Facilitating the development of self-as context through relational cues – Bartosz Kleszcz

Description: According to some research and some conceptualizations of flexibility, self-processes create the foundation of the psychological flexibility model. While in ACT there are many metaphors and exercises to get in contact with self as the driver of the bus or as the sky or as the observer next to a stream, in a natural development the “self” – the ability to connect the environment from a stable I-Here-Now perspective and the ability to shift those perspectives – can be understood as derived from empathic, caring and boundary-providing relationships. During this workshop we will explore such model, using knowledge from relational frame theory and relational density theory and techniques from a variety of psychotherapeutic orientations. Participants will also learn how to be proactive in creating a therapeutic relationship that facilitates separation and individuation, necessary for a healthy self-as-context.


1. Understanding Self-as-Context: Participants will gain a comprehensive understanding of the concept of self-as-context within the psychological flexibility model, learning how self-processes form its foundation.

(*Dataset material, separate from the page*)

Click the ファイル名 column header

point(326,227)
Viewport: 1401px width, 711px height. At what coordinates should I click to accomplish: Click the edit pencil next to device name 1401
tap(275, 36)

2. Applying Relational Frame Theory and Relational Density Theory: Attendees will learn to integrate knowledge from relational frame theory and relational density theory to facilitate the development of self-as-context in their clients.

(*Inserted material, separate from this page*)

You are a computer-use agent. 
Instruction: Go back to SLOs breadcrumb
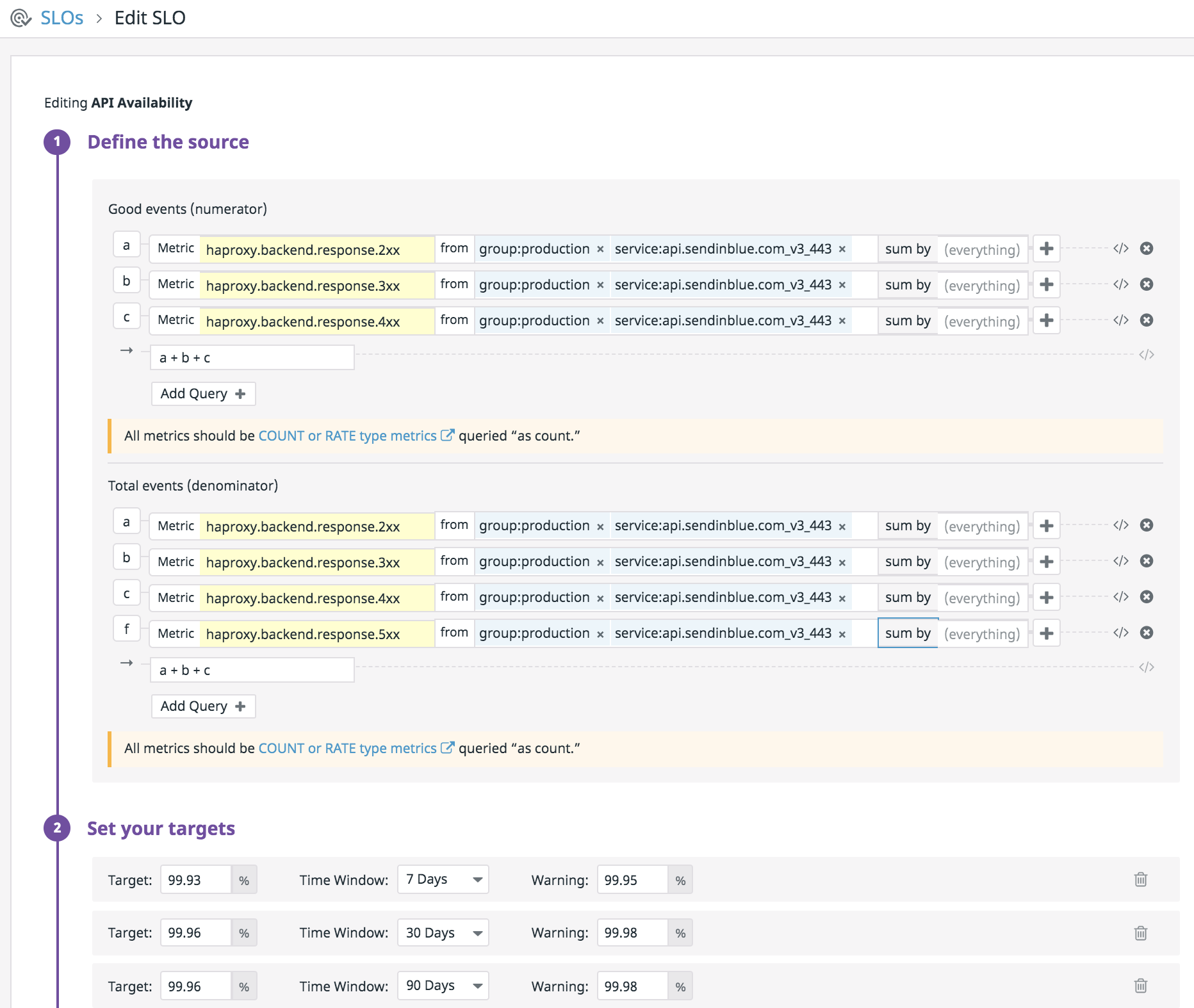click(x=61, y=18)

3. Enhancing Therapeutic Relationships: Clinicians will develop skills to create empathic, caring, and boundary-providing therapeutic relationships that support separation, individuation, and a healthy self-as-context.

Competencies Acquired:

1. Conceptual Understanding of Self-as-Context: Proficiency in understanding and explaining the concept of self-as-context and its importance in the psychological flexibility model.

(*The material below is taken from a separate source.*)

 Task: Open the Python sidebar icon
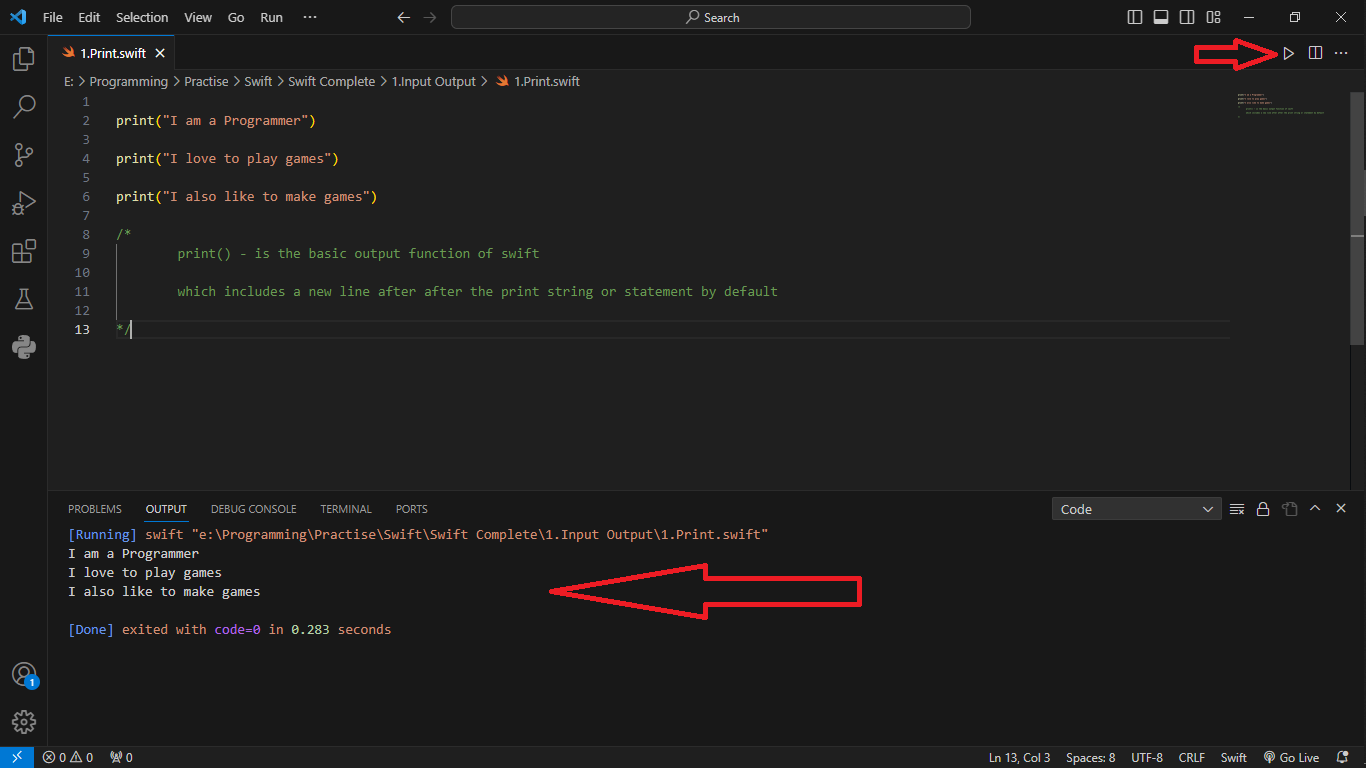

2. Integration of Relational Theories: Ability to integrate relational frame theory and relational density theory into therapeutic practice to support clients’ development of self-as-context.

3. Therapeutic Relationship Building: Enhanced capability to establish therapeutic relationships that foster empathy, care, boundaries, and the development of a stable I-Here-Now perspective in clients.

Bibliographic Titles:

1. Hayes, S. C., Strosahl, K. D., & Wilson, K. G. (2016). *Acceptance and Commitment Therapy: The Process and Practice of Mindful Change* (2nd ed.). Guilford Press.

2. Törneke, N. (2010). *Learning RFT: An Introduction to Relational Frame Theory and Its Clinical Applications*. New Harbinger Publications.

3. Villatte, M., Villatte, J. L., & Hayes, S. C. (2015). *Mastering the Clinical Conversation: Language as Intervention*. Guilford Press.

4. Wilson, K. G., & Sandoz, E. K. (2008). *Mindfulness, Values, and the Therapeutic Relationship in Acceptance and Commitment Therapy*. In S. C. Hayes, M. C. Levin, & J. T. Vilatte (Eds.), *ACT in Practice: Case Conceptualization in Acceptance and Commitment Therapy*. New Harbinger Publications.

5. Atkins, P. W. B., & Styles, R. G. (2016). *Measuring Self and Rules in what People Say: Exploring whether Self-discrimination Predicts Long-term Wellbeing*. Journal of Contextual Behavioral Science, 5(2), 99-109.